> **Texto para leitura**
□ □ □
Poderíamos levantar inúmeras críticas a partir da reestruturação do EM, mas vamos centrar nos aspectos que mais ameaçam a continuidade do EMI. Podemos afirmar que o conjunto dos documentos que sustentam a reforma se assenta no aligeiramento da formação dos jovens estudantes, quando prevê, inclusive, a certificação intermediária para facilitar a busca pelo emprego, consequentemente, retirando o sujeito da escola antes da conclusão desse nível de ensino. Assim como aposta no empobrecimento curricular, quando, além de assumir a lógica das competências, garante apenas a obrigatoriedade da Língua Portuguesa e da Matemática nos currículos dos itinerários formativos. Sem esquecer da brecha aberta para a contratação de técnicos sem qualquer formação específica para lecionar.
□ □ □
> **Material fornecido**
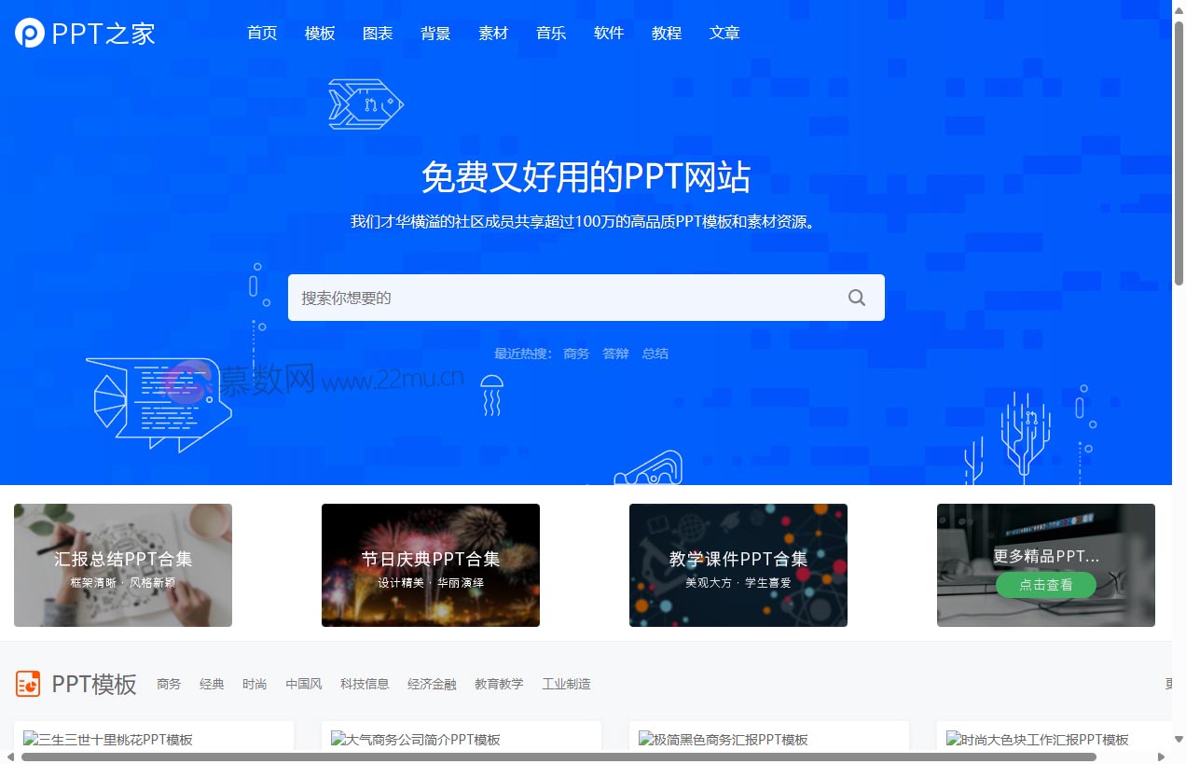Switch to the 教育教学 category
Screen dimensions: 1186x764
[x=500, y=684]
□ □ □
> **Objetivos**
1) Reescreva o trecho do texto para leitura que começa em "Poderíamos levantar inúmeras" e termina em "específica para lecionar.", substituindo "empobrecimento" por "estreitamento".
2) De acordo com o texto para leitura, quais disciplinas têm a obrigatoriedade garantida nos currículos dos itinerários formativos?

> **Lista de respostas**
1)
Poderíamos levantar inúmeras críticas a partir da reestruturação do EM, mas vamos centrar nos aspectos que mais ameaçam a continuidade do EMI. Podemos afirmar que o conjunto dos documentos que sustentam a reforma se assenta no aligeiramento da formação dos jovens estudantes, quando prevê, inclusive, a certificação intermediária para facilitar a busca pelo emprego, consequentemente, retirando o sujeito da escola antes da conclusão desse nível de ensino. Assim como aposta no estreitamento curricular, quando, além de assumir a lógica das competências, garante apenas a obrigatoriedade da Língua Portuguesa e da Matemática nos currículos dos itinerários formativos. Sem esquecer da brecha aberta para a contratação de técnicos sem qualquer formação específica para lecionar.

2) Língua Portuguesa e Matemática.